## TEXT PROVIDED

--- BEGIN ---

Publish date:



Few teams groom young players for the majors as well—and as fearlessly—as Atlanta. In a pool of strong Rookie of the Year candidates, one stands out above the rest: first baseman Freddie Freeman, whose big bat might remind you of last year's spring phenom

There comes a time in most of our lives when we seek to assert our distinctiveness from even those closest to us, to individuate. For Freddie Freeman and Jason Heyward, that time is now. Freeman and Heyward met at a high school All-American game in August 2006, and the two became close friends a year later, shortly after the Braves drafted them 64 slots apart. (Heyward was the 14th overall pick, Freeman the 78th.) They differed in many ways. Heyward—Georgian, a first child, African-American—was polished, described by teammates as a 40-year-old in a teenager's body. Freeman—a Southern California native, the youngest of three brothers, Caucasian—was loose, if no less disciplined when it counted. But they both had powerful lefthanded swings, and Freeman and Heyward bonded over much more than that as they marched together, in near lockstep, through Atlanta's minor league system.

They shared apartments and roomed together on the road. They ate together. If one didn't finish the other's sentences, it was only out of courtesy. ("If he starts with something, I kind of know where he's going with it," Freeman says, "but I'm not going to interrupt.") They spent so much time together that coaches and teammates called them Salt and Pepper, which qualifies as creative in a sport in which most nicknames are derived from the following formula: Take the first syllable of a player's last name, add a "y." When their professional careers diverged last year—Heyward made the Braves' Opening Day roster and was the starting rightfielder all season, while Freeman spent most of the season with Triple A Gwinnett—they lived together still, in Heyward's house in Cobb County, a short drive from both Turner Field and Gwinnett's ballpark.

The 6'5", 242-pound Freeman—he's Salt—is about to be reunited on the field with his 6'5", 240-pound shaker-mate. General manager Frank Wren says that among the Braves' decision-makers, "none of us has any doubt that he'll be our Opening Day first baseman." Though they will be teammates once more, Freeman and Heyward would not object if the theme of their inseparability became a thing of the past. During a photo shoot last Friday on a back field at the Braves' spring facility in Disney World, they balked at a photographer's request to put their arms around each other's shoulders, or at least to horse around a little. "We're close, but we're not that close," said Heyward.

--- END ---

## DATASET EXCERPTS
--- BEGIN ---

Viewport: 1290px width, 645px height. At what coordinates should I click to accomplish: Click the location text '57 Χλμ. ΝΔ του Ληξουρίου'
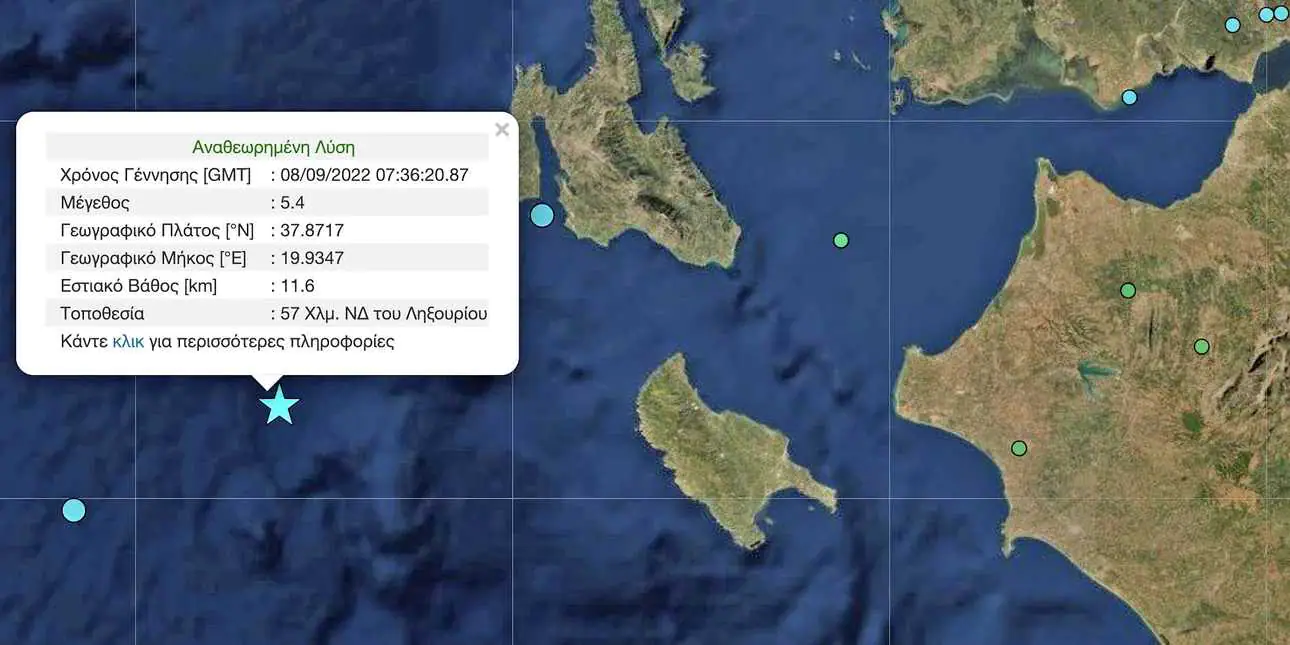tap(383, 313)
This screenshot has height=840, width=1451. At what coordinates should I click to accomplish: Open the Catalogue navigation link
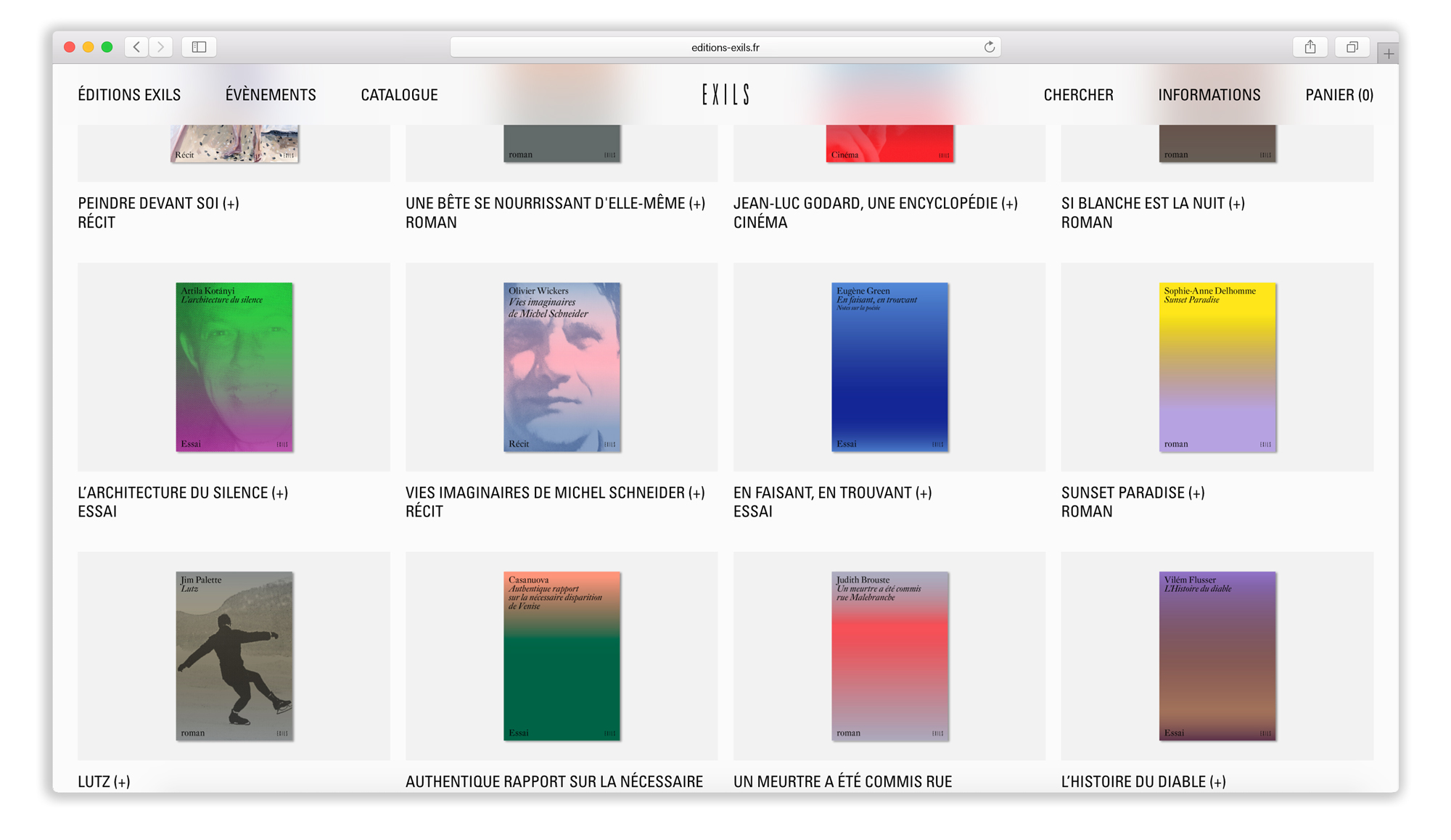pos(399,95)
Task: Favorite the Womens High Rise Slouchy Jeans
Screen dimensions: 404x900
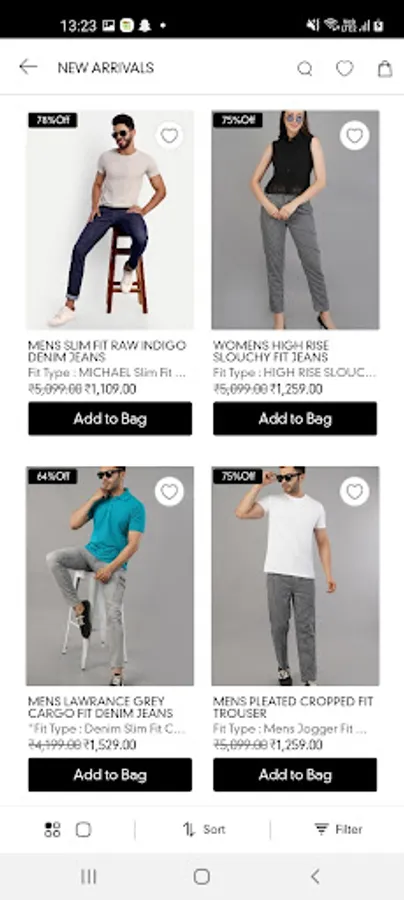Action: tap(355, 136)
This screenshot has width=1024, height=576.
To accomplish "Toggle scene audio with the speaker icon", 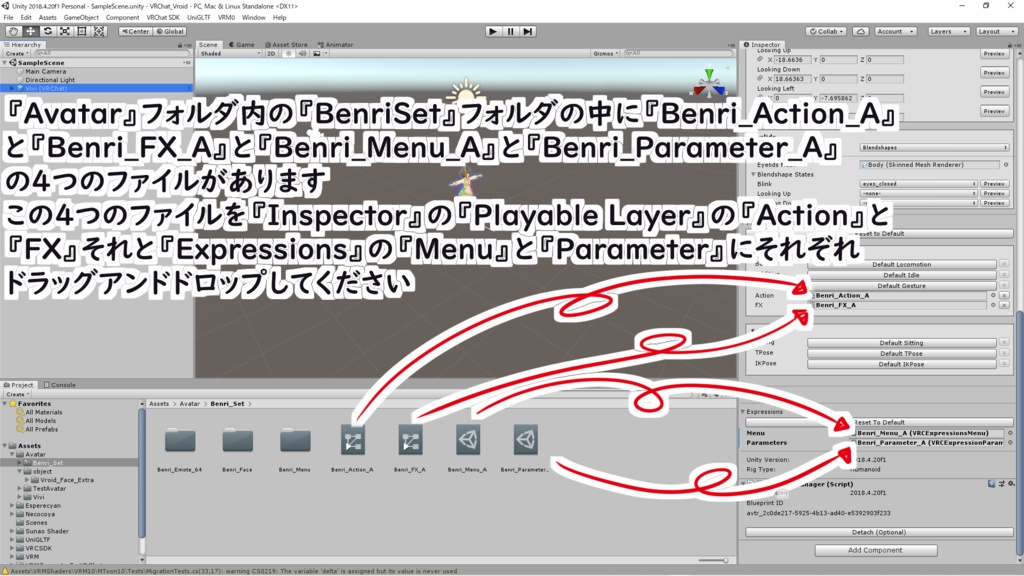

--- END ---

## TASK REQUIREMENTS
a – Using the article on Freddie Freeman and Jason Heyward, answer these:
(i) At what event did Freeman and Heyward first meet?
(ii) What nickname did coaches and teammates give the pair?
(iii) Where did last Friday's photo shoot take place?
b – Carry on the article about Freddie Freeman and Jason Heyward past its final line.

## ANSWERS PER TASK
a –
(i) At a high school All-American game in August 2006.
(ii) Salt and Pepper.
(iii) On a back field at the Braves' spring facility in Disney World.

b –
"We're friends," Freeman added later, "but we're not that good friends." Neither one of them is inclined to recount tales of domestic high jinks (Heyward will allow that Freeman likes to sleep later and is the messier of the two), and they are not rooming together in Orlando and do not plan to during the season (although Freeman is considering a place a block from Heyward's). "We're grown men, you know?" Freeman says. "We're 21."

That 21 equals adulthood would no doubt come as news to the scores of Americans of that age who at this moment are contemplating which rum-soaked location might host the best spring break. But neither Freeman nor Heyward has any doubt that they have reached the age of maturity, and neither does their organization. "If you put a screen in front of them, and you couldn't tell who was on the other side, the way they talked to you, you'd think these guys are 27- or 28-year-old men," says Braves manager Fredi Gonzalez. Assuming Freeman makes the Opening Day lineup, they will be the third- and fourth-youngest regular position players in the majors—only Cubs shortstop Starlin Castro and Marlins outfielder Mike Stanton are younger—and they will become the Braves' first pair of 21-or-under regulars. Those bits of trivia are of no concern to Wren. "When you're talented, I don't think anyone's going to ask for your birth certificate," he says. "The umpires don't card."

Heyward is a five-tool phenom who was regarded as the game's top prospect last spring. He more than lived up to his billing, reaching base in nearly 40% of his plate appearances, hitting 18 home runs and finishing second to Giants catcher Buster Posey in the National League Rookie of the Year voting despite badly spraining his left thumb in May. (Heyward says that his thumb is now pain free, if not fully flexible.) Freeman may not possess Heyward's once-a-decade talent, but he is an elite prospect who hit .319 with 18 home runs and 87 RBIs and was named the 2010 International League Rookie of the Year. He and Phillies outfielder Domonic Brown are likely to be the NL's only rookie regulars when the season begins.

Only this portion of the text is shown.